Senado debate criação do Estatuto dos Cães e Gatos e criminalização de maus-tratos
O projeto que cria o Estatuto dos Cães e Gatos (PL 6.191/2025) foi debatido em Plenário nesta segunda-feira (22). A proposta, originada de sugestão de entidades civis, estabelece deveres e políticas públicas para a proteção e bem-estar desses animais. O texto também criminaliza a violência e a negligência contra cães e gatos, reconhecidos como seres sencientes, capazes de sentir dor, medo e afeto. A matéria aguarda votação na Comissão de Constituição e Justiça (CCJ).

Transcrição
Casos emblemáticos de crueldade contra animais como a morte do cão Orelha em janeiro deste ano em Santa Catarina, levaram ao projeto de criação de um Estatuto para a proteção de cães e gatos.
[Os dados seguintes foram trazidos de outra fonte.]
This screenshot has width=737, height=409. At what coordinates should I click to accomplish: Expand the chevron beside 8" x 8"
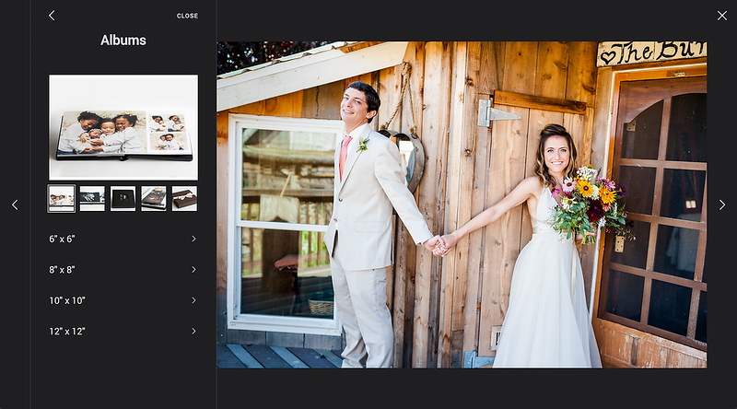tap(193, 270)
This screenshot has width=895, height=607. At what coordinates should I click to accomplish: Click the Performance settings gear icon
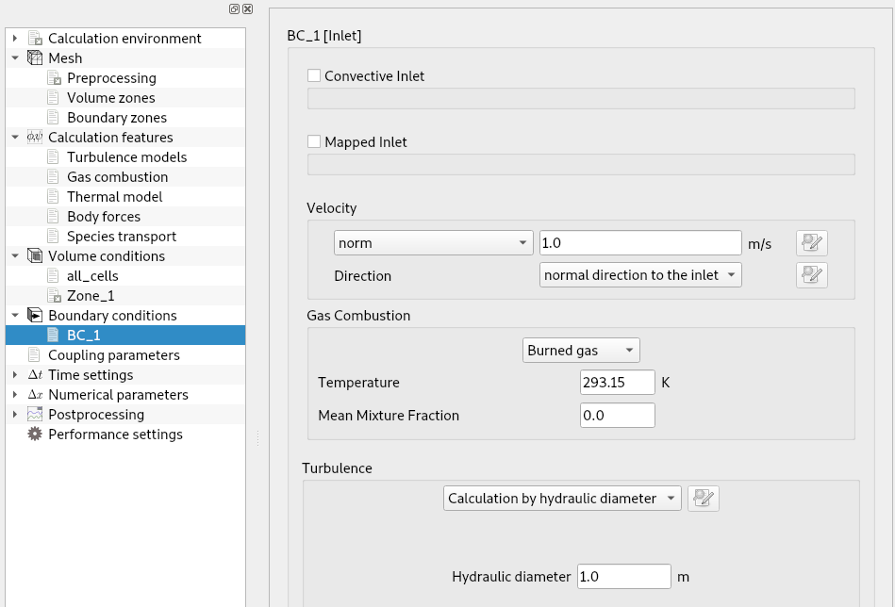35,435
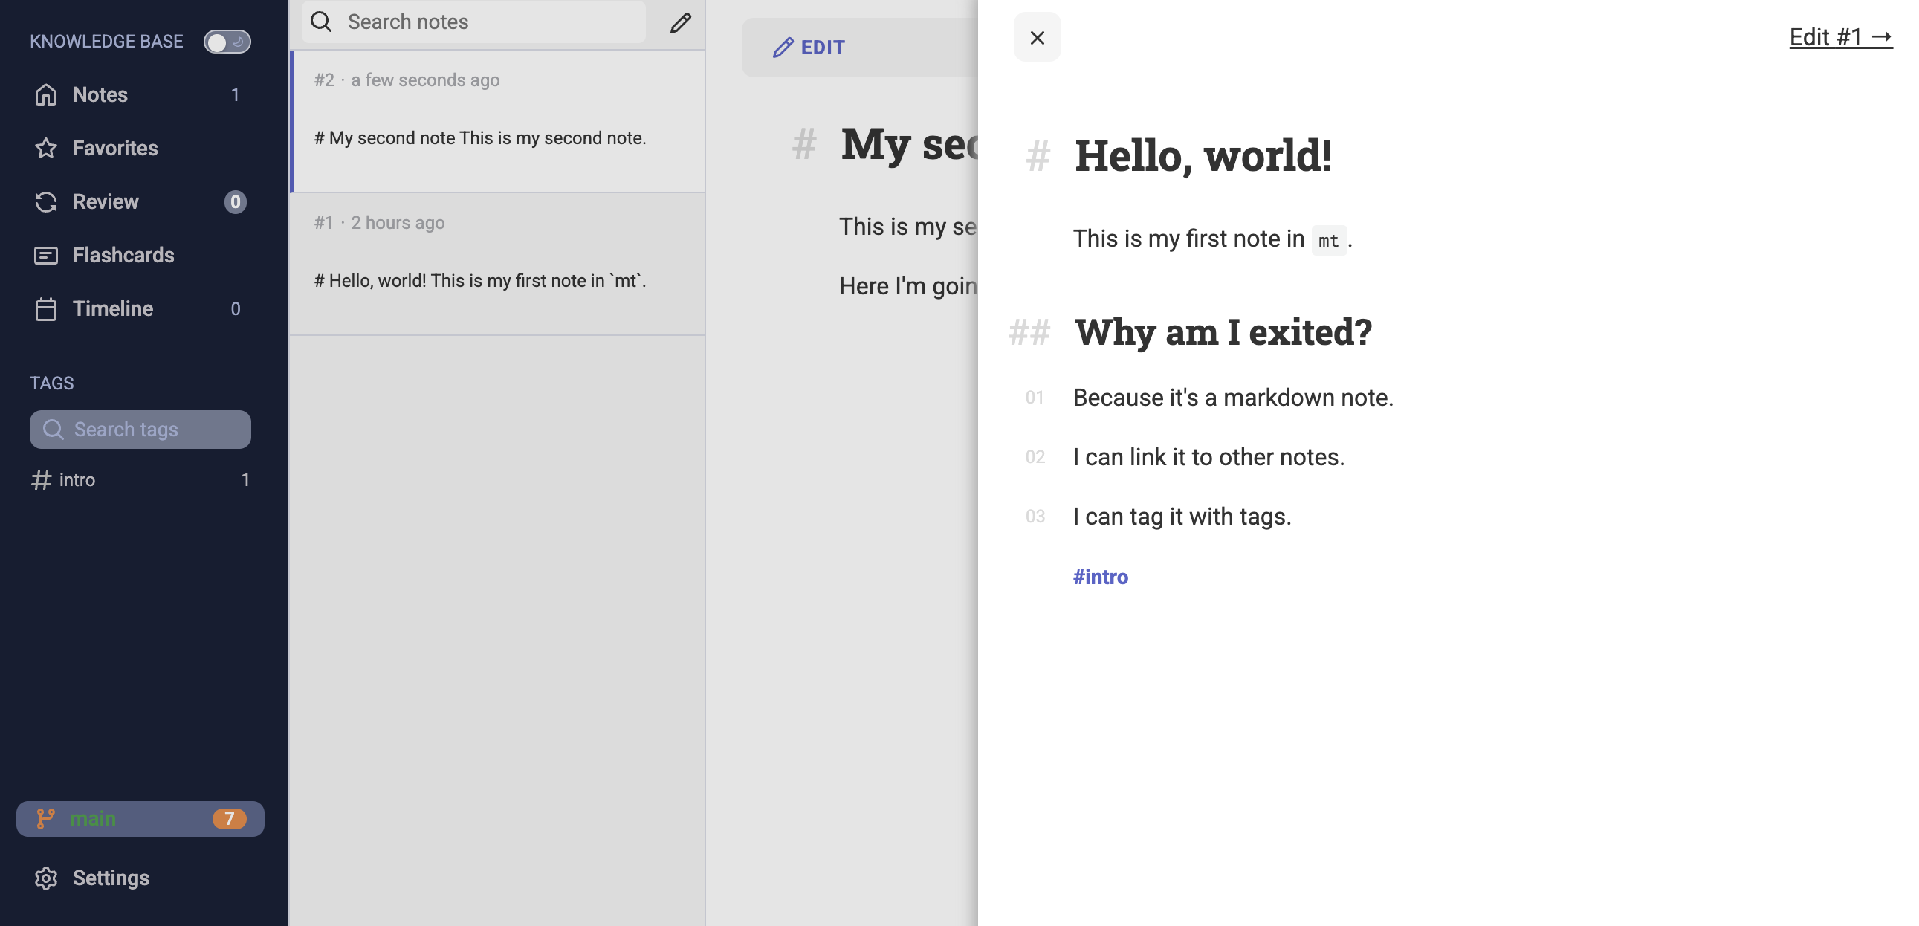This screenshot has width=1919, height=926.
Task: Click inside the Search tags field
Action: (140, 429)
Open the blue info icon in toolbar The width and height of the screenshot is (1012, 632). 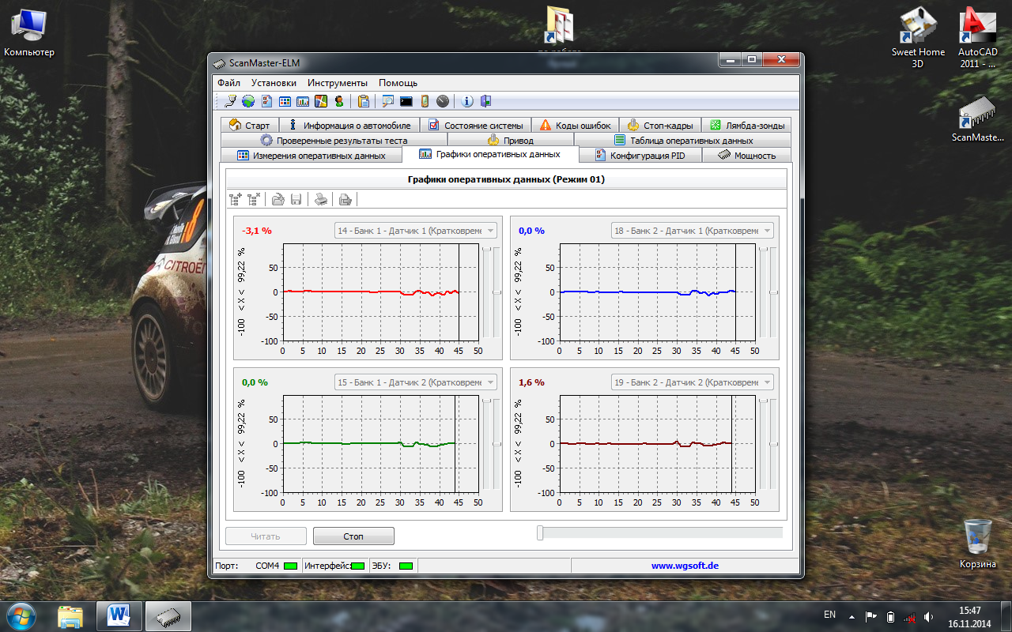(467, 101)
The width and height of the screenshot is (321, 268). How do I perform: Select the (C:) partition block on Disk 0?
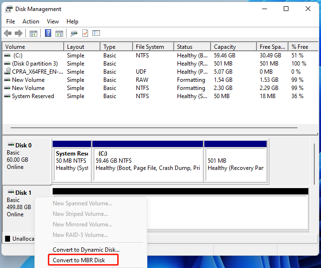(148, 161)
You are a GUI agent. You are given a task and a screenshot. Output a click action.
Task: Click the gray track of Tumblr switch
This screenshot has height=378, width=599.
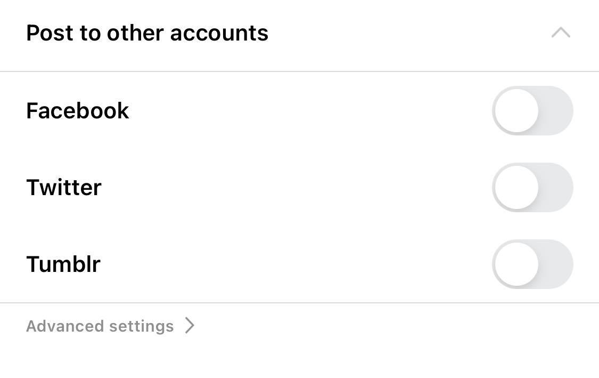(557, 264)
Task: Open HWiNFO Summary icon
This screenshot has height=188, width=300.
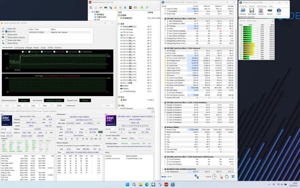Action: [x=243, y=11]
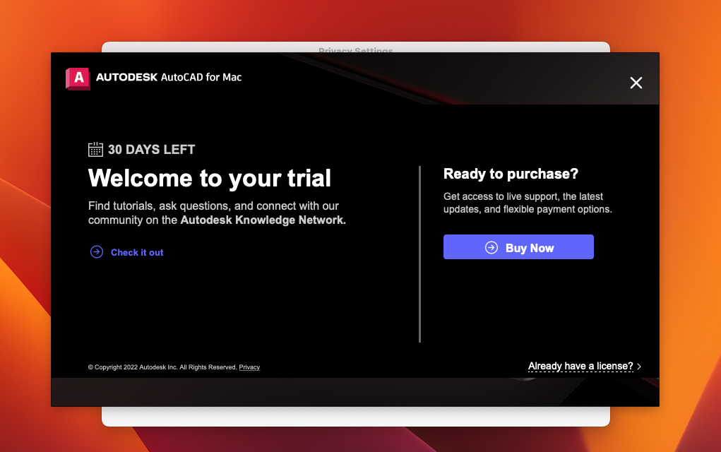Click bold "Autodesk Knowledge Network" text
This screenshot has height=452, width=721.
pos(263,220)
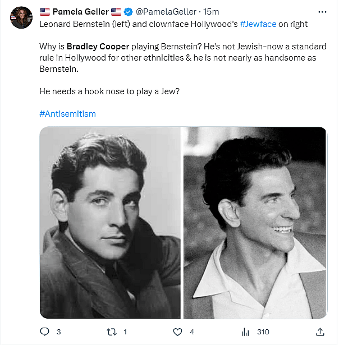Click the reply speech bubble icon
Viewport: 339px width, 345px height.
45,332
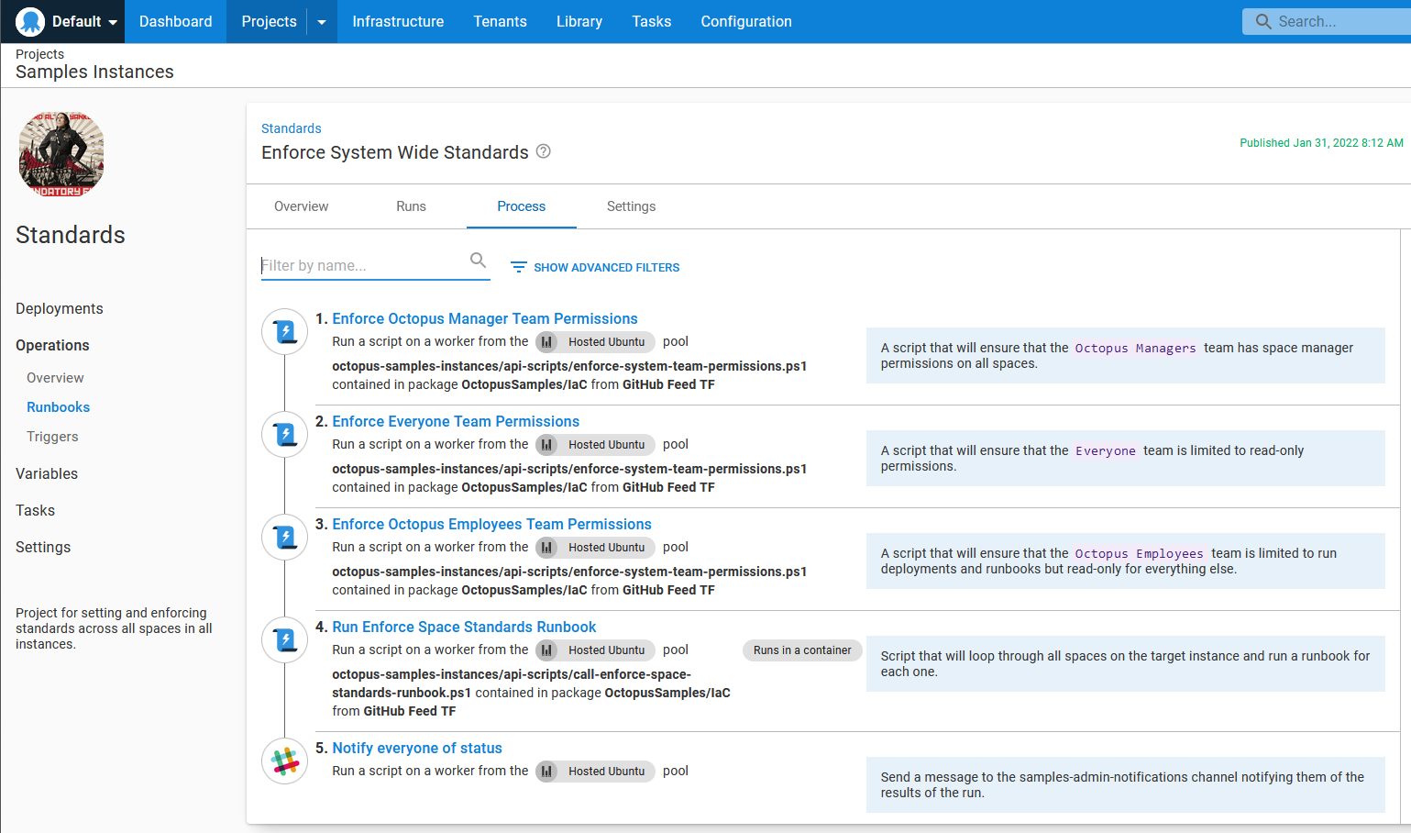
Task: Open the Enforce Everyone Team Permissions step
Action: pos(456,421)
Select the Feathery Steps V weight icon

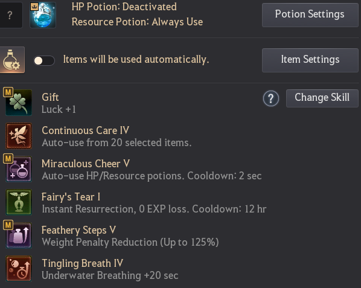(19, 235)
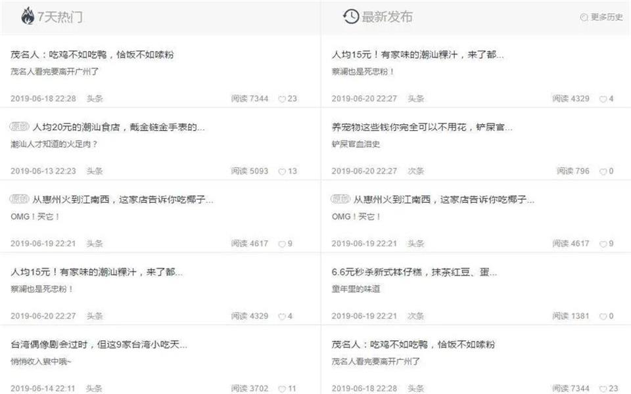Click the heart icon on 茂名人 article in 7天热门
Viewport: 631px width, 394px height.
pyautogui.click(x=282, y=99)
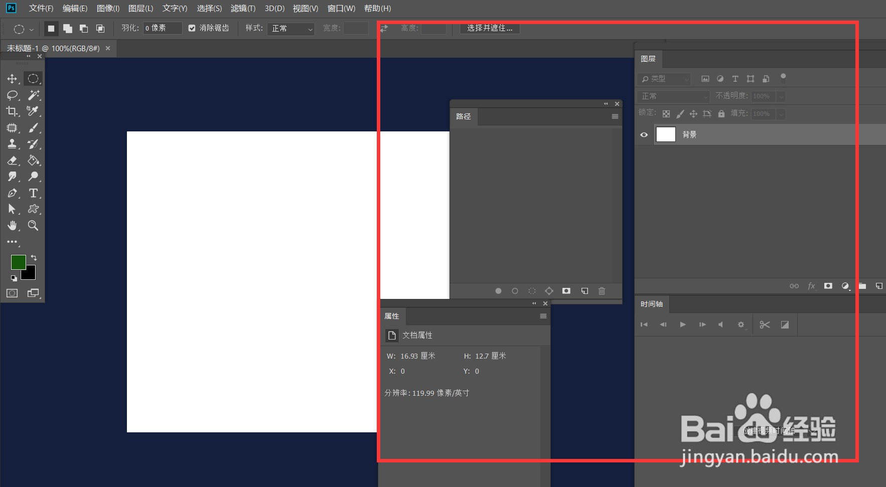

A proposta, que surgiu a partir de sugestões de entidades civis protetoras dos animais, foi debatida no Plenário do Senado.
O texto define regras para o cuidado de cães e gatos comunitários, a responsabilidade do poder público no atendimento veterinário, castração em massa, microchipagem e apoio a ONGs e protetores.
Fernanda Becker, presidente da Associação dos Amigos dos Animais, destacou o reconhecimento de que cães e gatos são seres sencientes, que sofrem, sentem medo, prazer e afeto.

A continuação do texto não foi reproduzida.